Print out the data below in full, exactly as written.

DATASET Block Start

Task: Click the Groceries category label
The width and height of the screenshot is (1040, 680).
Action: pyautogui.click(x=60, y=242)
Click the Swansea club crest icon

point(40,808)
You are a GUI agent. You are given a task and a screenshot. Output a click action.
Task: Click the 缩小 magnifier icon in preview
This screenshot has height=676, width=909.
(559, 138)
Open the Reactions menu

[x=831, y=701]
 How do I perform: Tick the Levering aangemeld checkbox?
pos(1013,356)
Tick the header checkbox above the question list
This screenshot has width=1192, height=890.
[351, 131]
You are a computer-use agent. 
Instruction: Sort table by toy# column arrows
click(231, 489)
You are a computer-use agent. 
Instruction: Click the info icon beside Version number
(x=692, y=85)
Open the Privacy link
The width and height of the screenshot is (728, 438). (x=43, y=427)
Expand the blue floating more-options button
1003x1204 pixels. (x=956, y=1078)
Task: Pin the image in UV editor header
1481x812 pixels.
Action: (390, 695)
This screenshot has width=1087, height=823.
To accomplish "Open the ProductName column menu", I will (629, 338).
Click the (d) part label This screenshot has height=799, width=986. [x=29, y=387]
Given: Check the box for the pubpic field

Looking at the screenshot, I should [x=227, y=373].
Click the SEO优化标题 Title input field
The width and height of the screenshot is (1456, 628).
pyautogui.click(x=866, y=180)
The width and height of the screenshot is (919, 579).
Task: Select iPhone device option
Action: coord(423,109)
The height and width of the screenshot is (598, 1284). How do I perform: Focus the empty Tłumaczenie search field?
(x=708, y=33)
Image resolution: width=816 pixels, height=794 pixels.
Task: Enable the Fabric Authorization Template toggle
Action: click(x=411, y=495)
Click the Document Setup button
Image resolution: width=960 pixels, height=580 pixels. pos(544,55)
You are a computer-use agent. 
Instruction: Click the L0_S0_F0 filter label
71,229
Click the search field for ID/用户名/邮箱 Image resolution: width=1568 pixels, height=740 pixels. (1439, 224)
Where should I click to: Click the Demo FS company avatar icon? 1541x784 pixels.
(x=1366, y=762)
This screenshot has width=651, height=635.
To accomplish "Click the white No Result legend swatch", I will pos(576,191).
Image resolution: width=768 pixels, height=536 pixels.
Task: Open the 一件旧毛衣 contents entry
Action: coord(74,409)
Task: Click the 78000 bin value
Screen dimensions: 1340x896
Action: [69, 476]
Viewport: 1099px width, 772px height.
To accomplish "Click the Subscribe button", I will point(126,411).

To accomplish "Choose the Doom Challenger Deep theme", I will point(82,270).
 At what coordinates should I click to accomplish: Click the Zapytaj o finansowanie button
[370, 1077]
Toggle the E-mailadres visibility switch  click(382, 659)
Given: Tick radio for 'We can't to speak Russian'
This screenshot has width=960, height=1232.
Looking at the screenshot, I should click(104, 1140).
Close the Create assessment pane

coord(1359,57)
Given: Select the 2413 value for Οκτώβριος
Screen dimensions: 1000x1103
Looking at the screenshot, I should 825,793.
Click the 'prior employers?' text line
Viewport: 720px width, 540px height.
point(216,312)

DATASET Block End

= WORKED SOLUTION =
Task: Click the Groceries category label
The width and height of the screenshot is (1040, 680).
Action: pyautogui.click(x=60, y=242)
Click the Swansea club crest icon

point(40,808)
You are a GUI agent. You are given a task and a screenshot. Output a click action.
Task: Click the 缩小 magnifier icon in preview
This screenshot has height=676, width=909.
(559, 138)
Open the Reactions menu

[x=831, y=701]
 How do I perform: Tick the Levering aangemeld checkbox?
pos(1013,356)
Tick the header checkbox above the question list
This screenshot has width=1192, height=890.
[351, 131]
You are a computer-use agent. 
Instruction: Sort table by toy# column arrows
click(231, 489)
You are a computer-use agent. 
Instruction: Click the info icon beside Version number
(x=692, y=85)
Open the Privacy link
The width and height of the screenshot is (728, 438). (x=43, y=427)
Expand the blue floating more-options button
1003x1204 pixels. (x=956, y=1078)
Task: Pin the image in UV editor header
1481x812 pixels.
Action: (390, 695)
This screenshot has width=1087, height=823.
To accomplish "Open the ProductName column menu", I will (629, 338).
Click the (d) part label This screenshot has height=799, width=986. [x=29, y=387]
Given: Check the box for the pubpic field

Looking at the screenshot, I should [x=227, y=373].
Click the SEO优化标题 Title input field
The width and height of the screenshot is (1456, 628).
pyautogui.click(x=866, y=180)
The width and height of the screenshot is (919, 579).
Task: Select iPhone device option
Action: coord(423,109)
The height and width of the screenshot is (598, 1284). How do I perform: Focus the empty Tłumaczenie search field?
(x=708, y=33)
Image resolution: width=816 pixels, height=794 pixels.
Task: Enable the Fabric Authorization Template toggle
Action: click(x=411, y=495)
Click the Document Setup button
Image resolution: width=960 pixels, height=580 pixels. pos(544,55)
You are a computer-use agent. 
Instruction: Click the L0_S0_F0 filter label
71,229
Click the search field for ID/用户名/邮箱 Image resolution: width=1568 pixels, height=740 pixels. (1439, 224)
Where should I click to: Click the Demo FS company avatar icon? 1541x784 pixels.
(x=1366, y=762)
This screenshot has width=651, height=635.
To accomplish "Click the white No Result legend swatch", I will pos(576,191).
Image resolution: width=768 pixels, height=536 pixels.
Task: Open the 一件旧毛衣 contents entry
Action: coord(74,409)
Task: Click the 78000 bin value
Screen dimensions: 1340x896
Action: [69, 476]
Viewport: 1099px width, 772px height.
To accomplish "Click the Subscribe button", I will point(126,411).

To accomplish "Choose the Doom Challenger Deep theme", I will point(82,270).
 At what coordinates should I click to accomplish: Click the Zapytaj o finansowanie button
[370, 1077]
Toggle the E-mailadres visibility switch  click(382, 659)
Given: Tick radio for 'We can't to speak Russian'
This screenshot has width=960, height=1232.
Looking at the screenshot, I should click(104, 1140).
Close the Create assessment pane

coord(1359,57)
Given: Select the 2413 value for Οκτώβριος
Screen dimensions: 1000x1103
Looking at the screenshot, I should 825,793.
Click the 'prior employers?' text line
Viewport: 720px width, 540px height.
point(216,312)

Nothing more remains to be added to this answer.